It seems to me you are coming to 91 sine wave generators phase locked to a digital frequency divider...

 

[bcarso]

[quote author="stickjam"]
That means I need to figure out how to multiply the frequency of a signal by 85/104, 71/82, 67/73, 105/108, 103/100, 84/77, 98/80, 96/74, 88/64, 67/46, and 108/70. :? Almost makes me wonder if I'm better off with 12 separate oscillators, but I'm thinking there's got to be a better way.[/quote]

If that remains the goal (to use only one reference oscillator) there are straightforward techniques out there for fractional n/m synthesis using phase-locked loops. Essentially, you divide the reference oscillator with one digital programmable counter and the VCO with another, and feed the counter outputs to the phase detector. Your desired output signal appears on the VCO output. Devil's in the details, as usual.
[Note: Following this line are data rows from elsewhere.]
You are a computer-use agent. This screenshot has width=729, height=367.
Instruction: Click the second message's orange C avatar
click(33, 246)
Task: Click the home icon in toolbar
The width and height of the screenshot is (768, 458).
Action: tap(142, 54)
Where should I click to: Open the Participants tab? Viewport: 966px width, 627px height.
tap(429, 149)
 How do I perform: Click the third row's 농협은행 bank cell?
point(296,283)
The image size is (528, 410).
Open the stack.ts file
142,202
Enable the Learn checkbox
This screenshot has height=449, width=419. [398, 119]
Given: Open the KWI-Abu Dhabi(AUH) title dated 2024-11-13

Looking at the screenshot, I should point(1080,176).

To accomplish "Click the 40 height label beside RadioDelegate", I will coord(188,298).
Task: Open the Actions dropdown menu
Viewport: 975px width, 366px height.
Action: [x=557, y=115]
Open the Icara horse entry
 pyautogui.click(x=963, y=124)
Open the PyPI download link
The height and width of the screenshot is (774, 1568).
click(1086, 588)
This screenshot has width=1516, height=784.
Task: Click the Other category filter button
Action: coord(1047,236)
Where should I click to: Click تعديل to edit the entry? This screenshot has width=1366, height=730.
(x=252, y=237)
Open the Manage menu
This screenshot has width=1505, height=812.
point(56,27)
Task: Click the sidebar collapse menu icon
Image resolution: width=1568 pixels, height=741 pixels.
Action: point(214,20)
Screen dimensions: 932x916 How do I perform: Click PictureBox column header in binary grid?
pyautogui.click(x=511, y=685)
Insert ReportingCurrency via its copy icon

EDIT: The Wiki page is not too bad: see the paragraph "Feedback path and optional divider" in particular: http://en.wikipedia.org/wiki/Phase-locked_loop

EDIT 2: this subject gives an excuse to plug a book I'm reading and loving: "How Equal Temperament Ruined Harmony (and Why You Should Care)" by Ross Duffin, ISBN 0393062279.

 

[stickjam]

[quote author="Wavebourn"]It seems to me you are coming to 91 sine wave generators phase locked to a digital frequency divider... [/quote]

...running of an intentionally slightly unstable clock. Pretty much.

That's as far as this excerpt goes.